- GIVEN TEXT:

Mean-Variance Optimization with Multiple Assets

Extending the Analysis to N-Risky Assets

In an earlier notebook we derived the investment opportunity set with two risky assets. We now extend this to any number of risky assets and add a risk-free asset.

In $(\mu, \sigma)$ space, the investment opportunity set spanned by the risk-free asset and any risky portfolio is a CAL with intercept $r_f$ and slope equal to the portfolio’s Sharpe ratio. Any rational risk-averse investor therefore prefers the CAL with the maximum Sharpe ratio.

This is a classical problem in the investments literature, originating with Markowitz (1952). The typical solution requires estimating the full $N \times N$ covariance matrix of asset returns and then inverting it — a step that involves matrix calculus and can be hard to follow if you are not fluent in linear algebra. We avoid the matrix inversion by pre-computing the covariance matrix and letting a numerical optimizer evaluate the Sharpe ratio at each candidate weight vector.

Markowitz, Harry. 1952. “Portfolio Selection.” Journal of Finance 7 (1): 77–91.

Loading the Libraries

We load the same libraries as before, plus scipy. From scipy.optimize we import minimize, which we will use to search for the portfolio with the highest Sharpe ratio.

import yfinance as yf
import matplotlib.pyplot as plt
import pandas as pd
import numpy as np
import seaborn as sns
from scipy.optimize import minimize

sns.set_theme()

Loading the Data

We use seven popular sector ETFs as candidates for the portfolio.

Ticker	Name
XLF	Financial Select Sector SPDR Fund
XLE	Energy Select Sector SPDR Fund
XLU	Utilities Select Sector SPDR Fund
XLI	Industrial Select Sector SPDR Fund
XLP	Consumer Staples Select Sector SPDR Fund
XLV	Health Care Select Sector SPDR Fund
XLK	Technology Select Sector SPDR Fund

These funds were selected to provide a representative cross-section of sectors. You could change the list and the time-frame as you like.

The training window spans twenty years (December 2004 – December 2024). The long horizon is deliberate: average returns are notoriously difficult to estimate precisely. A standard result in the empirical finance literature is that, even with several decades of data, the standard error on an annualized mean return is large enough to make the estimate nearly uninformative on its own. Using a short window would make the estimated $\boldsymbol{\mu}$ so noisy that the optimizer would be fitting to luck rather than to any genuine signal in expected returns.

start_date = '2004-12-01'
end_date = '2025-01-01'

tickers = ['XLF', 'XLE', 'XLU', 'XLI', 'XLP', 'XLV', 'XLK']

ret = (yf
      .download(tickers, start=start_date, end=end_date, auto_adjust=False, progress=False)['Adj Close']
      .resample('ME')
      .last()
      .pct_change()
      .dropna()
      )

- DATA SHOWN:
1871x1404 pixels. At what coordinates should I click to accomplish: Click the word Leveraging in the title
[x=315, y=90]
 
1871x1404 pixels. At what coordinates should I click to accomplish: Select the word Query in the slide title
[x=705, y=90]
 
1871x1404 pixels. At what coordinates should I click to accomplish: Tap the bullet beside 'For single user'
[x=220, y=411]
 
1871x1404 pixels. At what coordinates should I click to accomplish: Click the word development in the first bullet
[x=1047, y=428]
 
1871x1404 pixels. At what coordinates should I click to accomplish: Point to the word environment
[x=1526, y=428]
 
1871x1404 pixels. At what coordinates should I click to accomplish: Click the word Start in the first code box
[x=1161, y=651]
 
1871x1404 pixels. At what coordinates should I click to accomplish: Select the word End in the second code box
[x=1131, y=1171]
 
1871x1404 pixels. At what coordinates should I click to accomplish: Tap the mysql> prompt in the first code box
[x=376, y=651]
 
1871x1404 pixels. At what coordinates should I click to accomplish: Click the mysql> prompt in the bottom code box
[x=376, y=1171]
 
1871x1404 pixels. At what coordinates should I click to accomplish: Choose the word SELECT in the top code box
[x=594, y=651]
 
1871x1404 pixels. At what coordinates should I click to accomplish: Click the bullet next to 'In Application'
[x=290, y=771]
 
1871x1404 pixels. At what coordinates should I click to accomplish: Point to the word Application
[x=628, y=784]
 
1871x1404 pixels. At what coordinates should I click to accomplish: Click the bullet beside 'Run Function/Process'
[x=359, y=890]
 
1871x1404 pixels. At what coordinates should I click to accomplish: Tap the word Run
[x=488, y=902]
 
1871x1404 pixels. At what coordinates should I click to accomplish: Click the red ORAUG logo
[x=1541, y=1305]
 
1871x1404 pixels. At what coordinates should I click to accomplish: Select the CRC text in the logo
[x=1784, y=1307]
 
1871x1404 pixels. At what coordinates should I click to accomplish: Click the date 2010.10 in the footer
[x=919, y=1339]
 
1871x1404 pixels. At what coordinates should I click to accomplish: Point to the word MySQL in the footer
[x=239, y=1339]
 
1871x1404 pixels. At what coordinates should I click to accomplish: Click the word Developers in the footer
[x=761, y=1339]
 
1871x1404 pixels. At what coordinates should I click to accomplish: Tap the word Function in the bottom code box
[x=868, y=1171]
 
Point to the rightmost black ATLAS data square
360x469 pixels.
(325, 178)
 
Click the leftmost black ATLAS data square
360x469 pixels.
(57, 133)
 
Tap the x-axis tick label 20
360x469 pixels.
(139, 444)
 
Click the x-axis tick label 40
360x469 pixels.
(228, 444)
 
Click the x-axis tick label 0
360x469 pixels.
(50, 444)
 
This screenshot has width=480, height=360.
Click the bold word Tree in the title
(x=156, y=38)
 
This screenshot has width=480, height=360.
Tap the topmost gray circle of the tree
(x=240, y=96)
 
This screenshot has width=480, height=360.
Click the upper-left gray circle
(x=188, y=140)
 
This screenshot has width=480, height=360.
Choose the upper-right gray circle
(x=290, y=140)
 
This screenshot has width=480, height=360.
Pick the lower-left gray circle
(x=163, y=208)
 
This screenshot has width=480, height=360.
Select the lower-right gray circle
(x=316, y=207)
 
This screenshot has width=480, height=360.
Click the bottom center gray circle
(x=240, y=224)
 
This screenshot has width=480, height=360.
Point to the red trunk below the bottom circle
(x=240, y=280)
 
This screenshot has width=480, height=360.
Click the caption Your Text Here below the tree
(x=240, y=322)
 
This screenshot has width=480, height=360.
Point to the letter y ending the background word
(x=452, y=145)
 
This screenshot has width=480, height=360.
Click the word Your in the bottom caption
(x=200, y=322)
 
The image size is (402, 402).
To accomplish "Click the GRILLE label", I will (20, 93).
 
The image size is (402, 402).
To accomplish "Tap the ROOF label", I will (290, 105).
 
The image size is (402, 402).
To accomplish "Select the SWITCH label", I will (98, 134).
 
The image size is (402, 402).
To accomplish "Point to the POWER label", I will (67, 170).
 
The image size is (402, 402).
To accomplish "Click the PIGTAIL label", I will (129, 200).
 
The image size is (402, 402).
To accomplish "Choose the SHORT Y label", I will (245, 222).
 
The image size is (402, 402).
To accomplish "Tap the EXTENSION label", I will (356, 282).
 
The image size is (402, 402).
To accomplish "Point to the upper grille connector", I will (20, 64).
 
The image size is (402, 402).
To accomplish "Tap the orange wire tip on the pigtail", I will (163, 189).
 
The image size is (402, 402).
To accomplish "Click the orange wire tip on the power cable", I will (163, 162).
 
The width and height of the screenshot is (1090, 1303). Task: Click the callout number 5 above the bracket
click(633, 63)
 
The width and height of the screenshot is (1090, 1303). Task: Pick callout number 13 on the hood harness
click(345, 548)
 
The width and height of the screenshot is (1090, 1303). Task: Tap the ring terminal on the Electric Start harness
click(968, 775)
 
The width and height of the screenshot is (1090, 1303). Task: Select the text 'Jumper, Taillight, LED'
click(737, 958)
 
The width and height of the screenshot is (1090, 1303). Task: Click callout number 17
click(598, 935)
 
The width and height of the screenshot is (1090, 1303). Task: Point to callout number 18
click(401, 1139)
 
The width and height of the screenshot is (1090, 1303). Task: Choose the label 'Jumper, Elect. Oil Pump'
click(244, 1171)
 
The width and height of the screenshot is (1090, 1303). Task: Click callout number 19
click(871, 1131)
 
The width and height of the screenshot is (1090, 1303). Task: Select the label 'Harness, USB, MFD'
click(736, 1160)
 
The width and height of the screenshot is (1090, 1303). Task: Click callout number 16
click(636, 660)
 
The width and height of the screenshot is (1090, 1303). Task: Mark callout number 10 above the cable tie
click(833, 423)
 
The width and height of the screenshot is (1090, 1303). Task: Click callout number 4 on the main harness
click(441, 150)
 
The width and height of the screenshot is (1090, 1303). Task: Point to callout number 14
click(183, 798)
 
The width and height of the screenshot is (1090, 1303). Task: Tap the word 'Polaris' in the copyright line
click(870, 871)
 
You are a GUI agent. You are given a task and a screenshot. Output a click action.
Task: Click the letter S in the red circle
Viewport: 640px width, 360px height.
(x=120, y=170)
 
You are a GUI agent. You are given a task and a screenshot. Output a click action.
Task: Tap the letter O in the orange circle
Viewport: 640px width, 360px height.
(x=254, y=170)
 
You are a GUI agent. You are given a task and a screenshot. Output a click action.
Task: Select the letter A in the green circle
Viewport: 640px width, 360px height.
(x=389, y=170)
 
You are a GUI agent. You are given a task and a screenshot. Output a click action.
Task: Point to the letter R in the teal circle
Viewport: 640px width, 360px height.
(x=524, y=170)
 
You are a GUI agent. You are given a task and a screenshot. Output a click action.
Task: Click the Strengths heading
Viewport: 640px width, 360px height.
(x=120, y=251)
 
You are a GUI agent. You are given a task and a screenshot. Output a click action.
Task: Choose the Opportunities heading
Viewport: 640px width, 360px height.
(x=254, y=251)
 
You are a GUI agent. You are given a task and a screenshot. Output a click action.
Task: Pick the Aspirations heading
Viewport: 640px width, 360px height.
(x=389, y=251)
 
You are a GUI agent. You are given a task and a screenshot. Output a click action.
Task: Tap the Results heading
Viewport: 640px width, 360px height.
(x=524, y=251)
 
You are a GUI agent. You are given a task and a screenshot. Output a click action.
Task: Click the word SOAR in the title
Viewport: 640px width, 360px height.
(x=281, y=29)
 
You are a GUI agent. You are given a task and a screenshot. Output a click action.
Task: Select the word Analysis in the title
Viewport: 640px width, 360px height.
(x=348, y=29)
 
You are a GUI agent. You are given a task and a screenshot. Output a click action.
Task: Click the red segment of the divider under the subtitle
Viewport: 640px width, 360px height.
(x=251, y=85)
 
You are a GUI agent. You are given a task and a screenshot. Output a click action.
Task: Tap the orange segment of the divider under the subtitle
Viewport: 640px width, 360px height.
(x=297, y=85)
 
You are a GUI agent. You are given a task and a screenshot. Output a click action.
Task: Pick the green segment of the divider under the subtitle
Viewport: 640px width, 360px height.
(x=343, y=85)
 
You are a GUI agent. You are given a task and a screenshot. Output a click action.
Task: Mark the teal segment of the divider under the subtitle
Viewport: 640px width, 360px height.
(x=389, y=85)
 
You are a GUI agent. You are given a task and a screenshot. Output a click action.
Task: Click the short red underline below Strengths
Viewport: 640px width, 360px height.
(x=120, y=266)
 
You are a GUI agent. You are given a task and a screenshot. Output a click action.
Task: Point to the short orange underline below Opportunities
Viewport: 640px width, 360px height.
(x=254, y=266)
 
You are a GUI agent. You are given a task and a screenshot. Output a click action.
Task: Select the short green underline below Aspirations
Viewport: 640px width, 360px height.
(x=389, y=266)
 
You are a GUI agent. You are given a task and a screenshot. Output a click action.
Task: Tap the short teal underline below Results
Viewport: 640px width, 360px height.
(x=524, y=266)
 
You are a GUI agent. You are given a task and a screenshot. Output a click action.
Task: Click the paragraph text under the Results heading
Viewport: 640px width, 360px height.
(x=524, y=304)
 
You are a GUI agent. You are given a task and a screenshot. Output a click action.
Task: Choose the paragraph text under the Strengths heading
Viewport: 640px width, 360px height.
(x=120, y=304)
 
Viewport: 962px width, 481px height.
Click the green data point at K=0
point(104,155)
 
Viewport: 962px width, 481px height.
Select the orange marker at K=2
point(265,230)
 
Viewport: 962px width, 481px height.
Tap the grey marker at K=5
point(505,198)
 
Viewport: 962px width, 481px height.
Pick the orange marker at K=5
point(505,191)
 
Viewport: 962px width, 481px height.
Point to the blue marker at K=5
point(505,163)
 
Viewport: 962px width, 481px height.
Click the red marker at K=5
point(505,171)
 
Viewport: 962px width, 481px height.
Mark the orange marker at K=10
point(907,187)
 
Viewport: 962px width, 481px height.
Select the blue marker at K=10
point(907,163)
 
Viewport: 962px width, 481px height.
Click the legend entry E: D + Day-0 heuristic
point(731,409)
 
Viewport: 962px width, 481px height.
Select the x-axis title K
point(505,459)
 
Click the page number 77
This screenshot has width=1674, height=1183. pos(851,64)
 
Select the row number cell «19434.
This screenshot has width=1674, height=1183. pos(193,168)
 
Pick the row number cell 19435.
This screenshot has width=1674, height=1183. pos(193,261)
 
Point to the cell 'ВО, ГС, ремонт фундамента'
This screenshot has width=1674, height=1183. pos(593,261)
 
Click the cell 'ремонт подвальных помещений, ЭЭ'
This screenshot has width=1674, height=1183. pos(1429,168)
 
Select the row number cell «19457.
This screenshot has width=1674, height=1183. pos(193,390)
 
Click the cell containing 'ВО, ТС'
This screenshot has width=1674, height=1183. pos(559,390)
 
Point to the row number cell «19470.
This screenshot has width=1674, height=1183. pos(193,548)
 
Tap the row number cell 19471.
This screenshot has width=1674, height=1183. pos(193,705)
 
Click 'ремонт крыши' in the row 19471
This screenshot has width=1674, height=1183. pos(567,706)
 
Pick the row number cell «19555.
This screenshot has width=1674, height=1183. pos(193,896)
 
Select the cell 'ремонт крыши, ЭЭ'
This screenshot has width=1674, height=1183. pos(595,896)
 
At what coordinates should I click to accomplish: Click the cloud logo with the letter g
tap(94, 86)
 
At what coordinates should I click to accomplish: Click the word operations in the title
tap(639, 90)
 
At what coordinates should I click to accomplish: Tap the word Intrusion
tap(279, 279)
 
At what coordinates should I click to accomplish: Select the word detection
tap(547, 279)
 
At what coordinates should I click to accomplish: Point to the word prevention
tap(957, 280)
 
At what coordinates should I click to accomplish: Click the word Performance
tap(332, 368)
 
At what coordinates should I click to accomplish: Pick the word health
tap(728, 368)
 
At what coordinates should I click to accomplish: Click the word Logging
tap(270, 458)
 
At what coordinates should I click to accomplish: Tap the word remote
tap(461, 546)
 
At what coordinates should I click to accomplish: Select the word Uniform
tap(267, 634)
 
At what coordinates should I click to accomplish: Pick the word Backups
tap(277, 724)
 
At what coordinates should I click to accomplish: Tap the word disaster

- TASK TO COMPLETE: Rewrite the passage of the mean-variance optimization text that opens with the words "Extending the Analysis" and closes with "maximum Sharpe ratio.", changing "Sharpe ratio" to "reward-to-volatility ratio" throughout.

- EXERCISE SOLUTION:
Extending the Analysis to N-Risky Assets

In an earlier notebook we derived the investment opportunity set with two risky assets. We now extend this to any number of risky assets and add a risk-free asset.

In $(\mu, \sigma)$ space, the investment opportunity set spanned by the risk-free asset and any risky portfolio is a CAL with intercept $r_f$ and slope equal to the portfolio’s reward-to-volatility ratio. Any rational risk-averse investor therefore prefers the CAL with the maximum reward-to-volatility ratio.